How to Penetrate New Accounts in Tough Times

By Chris Koch

 

As economic fortunes tighten, the need for marketers to learn more about customers—a growing trend even in good times—will become even more important. ITSMA research shows that CIOs and business leaders are looking to reduce the number of companies with which they are doing business and establish better and deeper relationships with a select few.

The yardstick for determining who stays and who goes? Providers who truly understand customers’ business and IT requirements, have done their homework, and have proven themselves trustworthy.

Indeed, in this climate, the cold call is going the way of the shivering dinosaur. A recent ITSMA survey found that when selling to new accounts, 80% of salespeople’s time is devoted to “warm calls” (prospects who have already received marketing touches such as white papers or Webcasts) versus 20% spent on cold calls.

Penetrating New Accounts Is Getting Harder

Warming up those prospects is the responsibility of marketing, but the job isn’t getting easier—especially when marketers try to penetrate new accounts. In ITSMA’s survey, 50% said it is more difficult to penetrate new accounts today, with only 12% saying it is getting easier.
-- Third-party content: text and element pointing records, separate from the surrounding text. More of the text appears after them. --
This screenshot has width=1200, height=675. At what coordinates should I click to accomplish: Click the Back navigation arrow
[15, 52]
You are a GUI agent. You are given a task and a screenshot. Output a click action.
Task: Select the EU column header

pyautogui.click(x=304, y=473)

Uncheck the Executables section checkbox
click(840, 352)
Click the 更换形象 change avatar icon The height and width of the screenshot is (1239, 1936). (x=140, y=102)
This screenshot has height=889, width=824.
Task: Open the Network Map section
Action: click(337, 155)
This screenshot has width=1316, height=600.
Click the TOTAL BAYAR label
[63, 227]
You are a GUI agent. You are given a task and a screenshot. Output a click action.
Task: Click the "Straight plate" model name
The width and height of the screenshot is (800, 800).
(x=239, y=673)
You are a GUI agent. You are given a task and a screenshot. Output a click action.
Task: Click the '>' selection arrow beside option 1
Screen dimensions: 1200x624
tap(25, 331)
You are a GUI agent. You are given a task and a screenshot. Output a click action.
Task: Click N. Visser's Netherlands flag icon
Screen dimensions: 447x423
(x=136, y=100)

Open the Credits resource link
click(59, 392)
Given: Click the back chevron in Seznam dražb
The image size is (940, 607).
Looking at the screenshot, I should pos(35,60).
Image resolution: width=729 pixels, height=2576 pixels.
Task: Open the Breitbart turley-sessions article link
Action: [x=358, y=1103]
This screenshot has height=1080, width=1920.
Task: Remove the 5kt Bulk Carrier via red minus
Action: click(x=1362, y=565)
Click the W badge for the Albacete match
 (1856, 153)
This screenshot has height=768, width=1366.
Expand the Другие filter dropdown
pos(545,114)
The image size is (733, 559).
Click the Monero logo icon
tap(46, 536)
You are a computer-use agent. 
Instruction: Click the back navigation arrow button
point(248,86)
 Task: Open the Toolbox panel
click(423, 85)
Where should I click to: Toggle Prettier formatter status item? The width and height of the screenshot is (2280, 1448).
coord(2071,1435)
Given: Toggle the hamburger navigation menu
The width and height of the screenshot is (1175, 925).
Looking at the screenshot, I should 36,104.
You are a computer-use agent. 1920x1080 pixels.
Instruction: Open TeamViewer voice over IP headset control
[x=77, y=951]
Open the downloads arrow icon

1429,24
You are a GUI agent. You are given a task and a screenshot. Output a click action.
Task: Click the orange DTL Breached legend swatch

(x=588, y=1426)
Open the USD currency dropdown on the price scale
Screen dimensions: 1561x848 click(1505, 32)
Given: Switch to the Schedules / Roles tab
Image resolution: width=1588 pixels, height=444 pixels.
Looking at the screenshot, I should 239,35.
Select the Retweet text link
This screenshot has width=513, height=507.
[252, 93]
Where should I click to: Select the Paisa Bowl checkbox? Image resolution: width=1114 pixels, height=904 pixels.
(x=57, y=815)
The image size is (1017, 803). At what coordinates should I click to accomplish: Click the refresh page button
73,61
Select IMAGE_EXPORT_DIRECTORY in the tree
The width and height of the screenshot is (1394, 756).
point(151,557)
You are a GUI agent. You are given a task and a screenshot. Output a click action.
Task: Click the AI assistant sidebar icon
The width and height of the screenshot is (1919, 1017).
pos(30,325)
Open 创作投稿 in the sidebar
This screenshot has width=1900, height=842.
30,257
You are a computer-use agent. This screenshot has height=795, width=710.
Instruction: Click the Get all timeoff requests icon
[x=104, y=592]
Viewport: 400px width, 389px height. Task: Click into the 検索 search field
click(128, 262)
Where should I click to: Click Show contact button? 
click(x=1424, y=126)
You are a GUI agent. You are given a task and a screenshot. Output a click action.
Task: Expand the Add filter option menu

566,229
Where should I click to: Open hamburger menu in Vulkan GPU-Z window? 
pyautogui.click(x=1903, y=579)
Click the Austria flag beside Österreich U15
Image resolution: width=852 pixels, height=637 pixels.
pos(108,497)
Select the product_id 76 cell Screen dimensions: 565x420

But the slowing economy also means opportunity: 58% said it means they could take business away from competitors.

How then to warm up new accounts in these tough times? 17, director of membership engagement for ITSMA and leader of ITSMA’s Account-Based Marketing consulting practice, offers some advice:

  • Do your research. Understand the market in which the target account exists, the dynamics of that market, and how it impacts the company’s ability to succeed.
  • Build channel partnerships. ITSMA research found that 63% of respondents have formal channel programs to generate new accounts through channel partners.
  • Integrate campaigns and systems with partners. It’s difficult to build deep knowledge about new customers if you can’t see what channel partners are doing with them. Of the respondents who are generating marketing leads for channel partners, 47% are tracking those leads through an internal customer relationship management (CRM) system.
  • Find out what competitors are doing. Differentiation doesn’t happen in a vacuum. Services marketers all tend to use the same language as part of their messages—the techno speak of the high-tech industry. It behooves us to step back and see what others are saying, to make sure that we are really differentiating.

Be Patient

Once you get the lay of the land and develop contact points with customers, it’s important to avoid trying to make the sale too early in the process. New customers are generally not ready to buy for quite some time—ITSMA research shows that customers need an average of 25–30 touches before they will buy complex technology solutions.

Yet with most sales representatives having between 75–100 accounts to cover, it’s impossible for them to gain the kind of knowledge they need about a customer’s business and market position. They simply don’t have time—and many don’t have the skills.

Educate, Don’t Sell

Marketing needs to step in and provide that information. But that information should not be focused on making a sale. It should be focused on educating the customer. “Educational material is the best way to penetrate a new account,” says Kathy Macchi, senior associate at ITSMA. “Customers are saying, ‘Tell me, don’t sell me.’”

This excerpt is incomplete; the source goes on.